Dans une deuxième lettre, datée du 25 avril, la banque centrale soudanaise donne son accord pour l’exportation des 93 kg d’or (dont 84 kg en or pur) au sous-secrétaire d’État au commerce et au directeur général de la banque Fayçal. Le 29 avril, le ministère des Mines adresse une missive au directeur des douanes de l’aéroport de Khartoum pour autoriser l’exportation des neuf lingots d’or.

L’histoire d’un quiproquo

Akhbar Al Yaoum publie également le contrat de vente de ces lingots d’or. En vertu de ce contrat, MANUB cède les 93 kilogrammes d’or à Italpreziosi, entreprise italienne de négoce en métaux précieux, pour un montant total de près de trois millions de dollars, à raison de 41,07 dollars le gramme. Selon le document publié par le quotidien marocain, la transaction a été négociée par une entreprise tierce : Tradist. Créée en 2017, cette entreprise est installée dans la zone franche Jebel Ali à Dubai. Tradist est détenue à 20% directement par MANAGEM et à 80% par MANAGOLD, une filiale entièrement détenue par le groupe marocain. MANAGOLD détient plusieurs participations dans des entreprises minières africaines, dont 89% de MCM au Soudan, qui détient à son tour 78% de MANUB.

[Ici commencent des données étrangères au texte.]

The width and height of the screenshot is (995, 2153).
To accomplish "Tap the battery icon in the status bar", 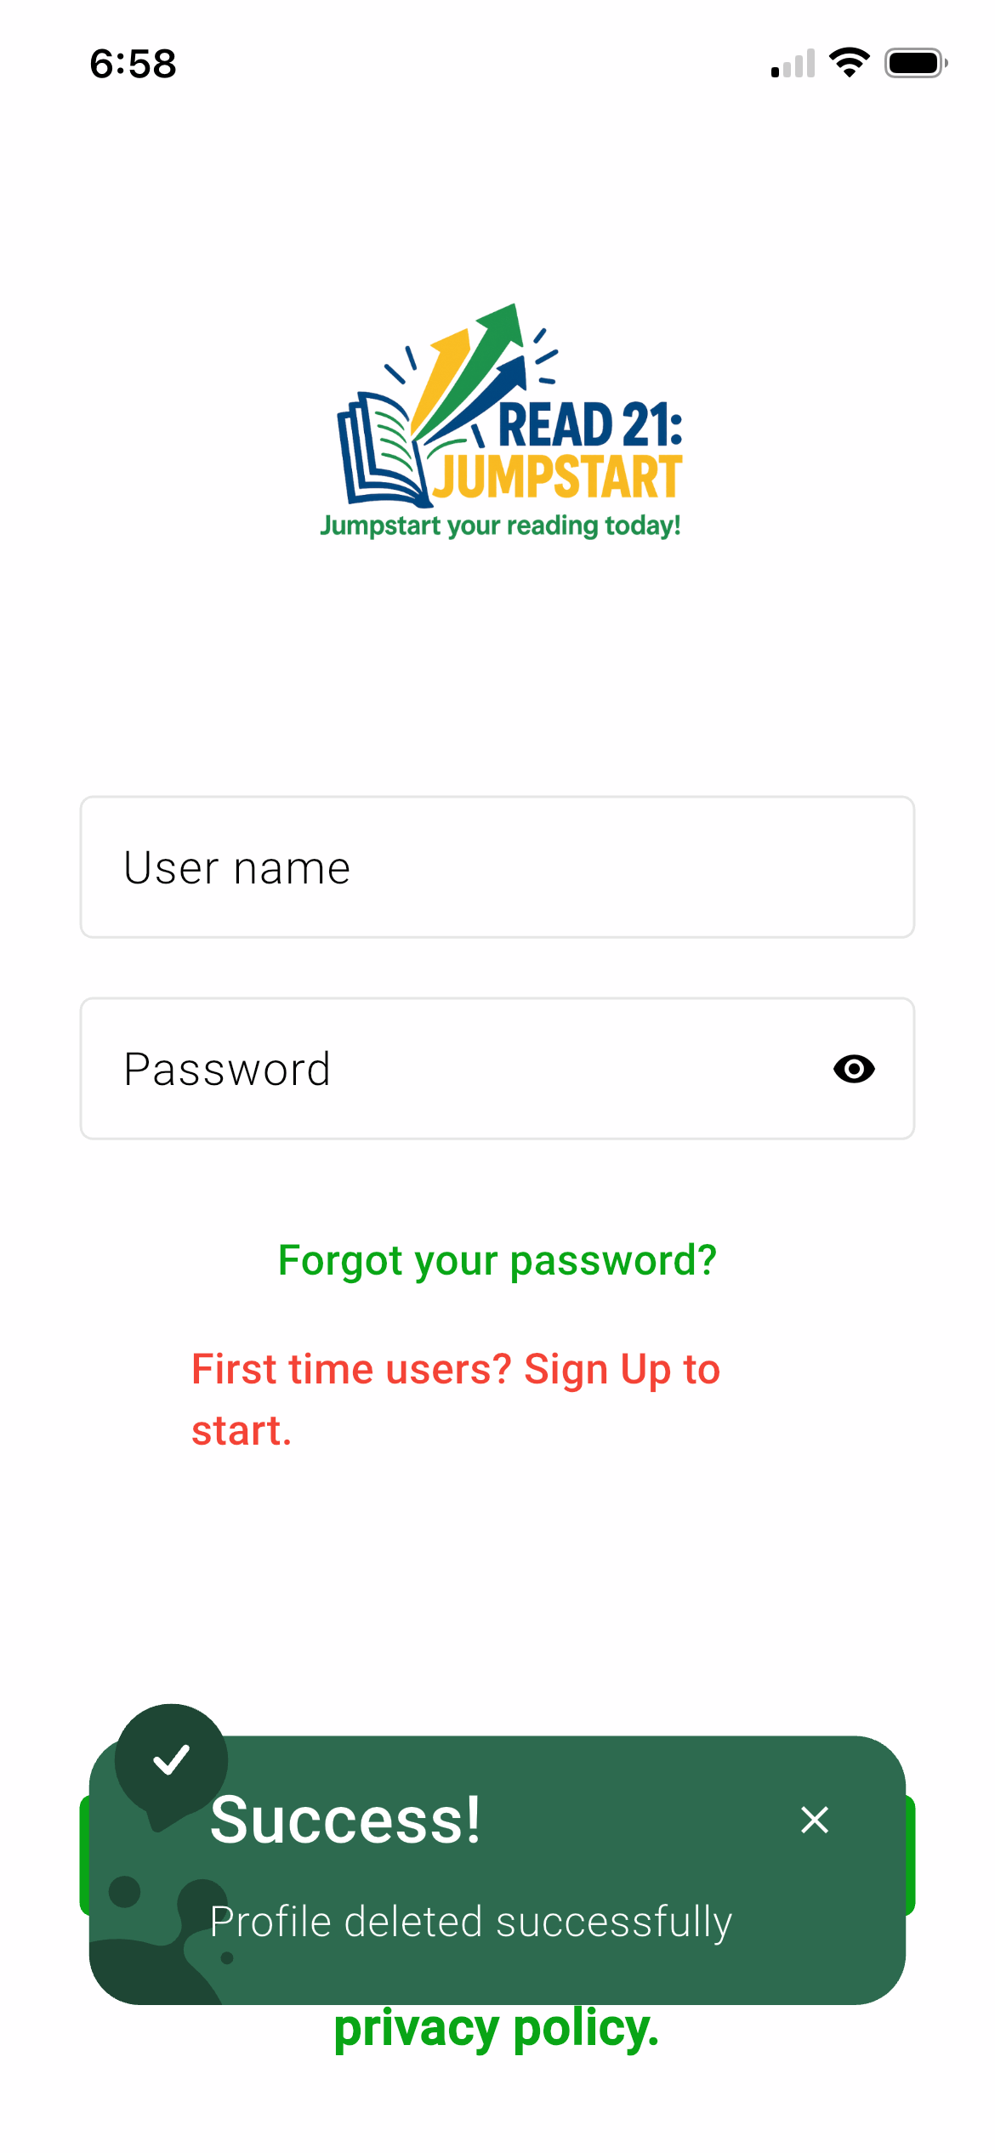I will tap(916, 63).
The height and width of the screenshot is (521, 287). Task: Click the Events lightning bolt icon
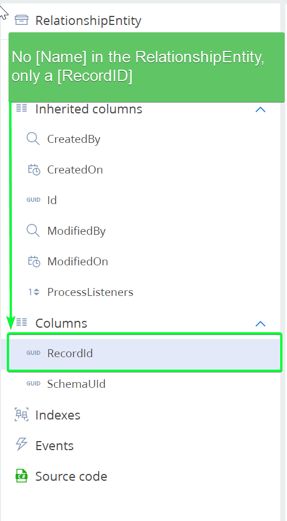pyautogui.click(x=22, y=444)
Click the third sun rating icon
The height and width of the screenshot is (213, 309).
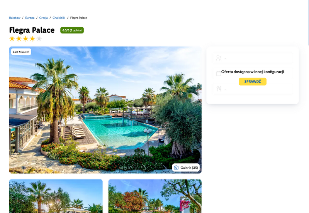[x=25, y=39]
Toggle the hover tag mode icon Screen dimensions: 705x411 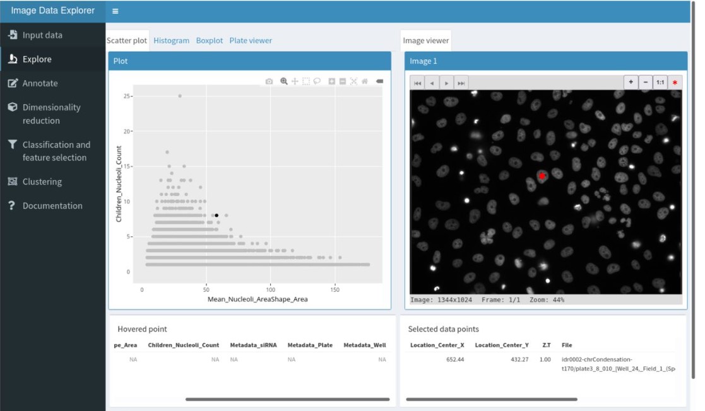(x=379, y=81)
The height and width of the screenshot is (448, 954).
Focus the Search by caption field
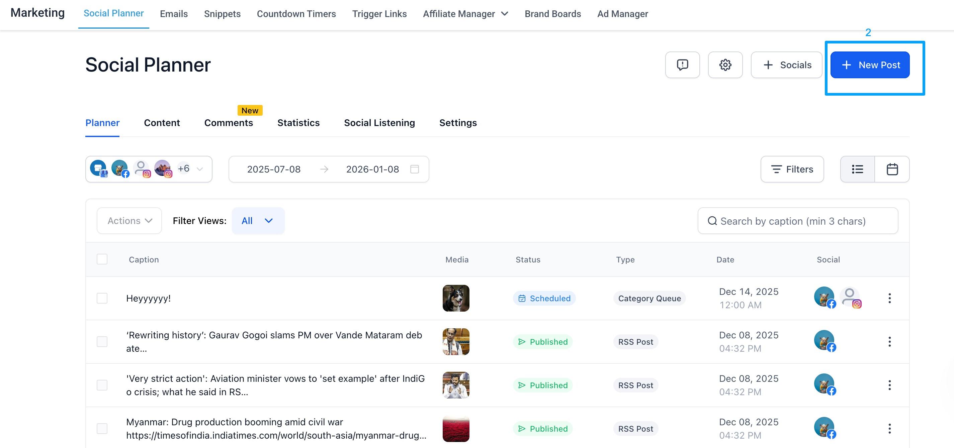tap(798, 221)

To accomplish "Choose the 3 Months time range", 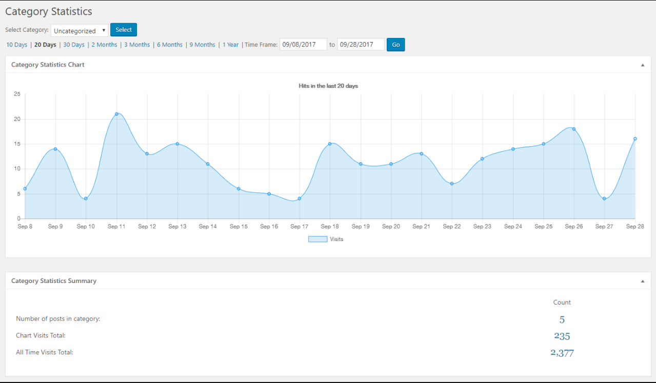I will [x=137, y=45].
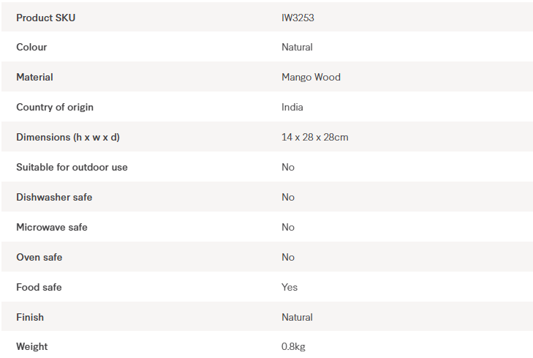
Task: Select the India value
Action: tap(292, 108)
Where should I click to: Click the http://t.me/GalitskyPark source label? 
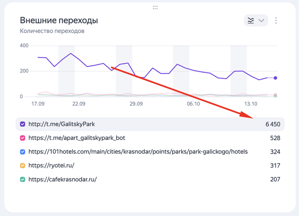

Selon nos informations, le transport de l’or excédentaire s’explique par un quiproquo entre les employés de MANUB et les autorités soudanaises sur la quantité à charger à bord de l’hélicoptère. Un incident qui a déréglé les plans de MANAGEM qui souhaitait transporter l’or intercepté par les autorités soudanaises en plusieurs phases. La première phase impliquait le déplacement de 84 kilogrammes d’or. Actuellement, la totalité de la cargaison d’or interceptée par les autorités soudanaises fait l’objet de vérifications par la banque centrale soudanaise, nous indique une source proche du dossier.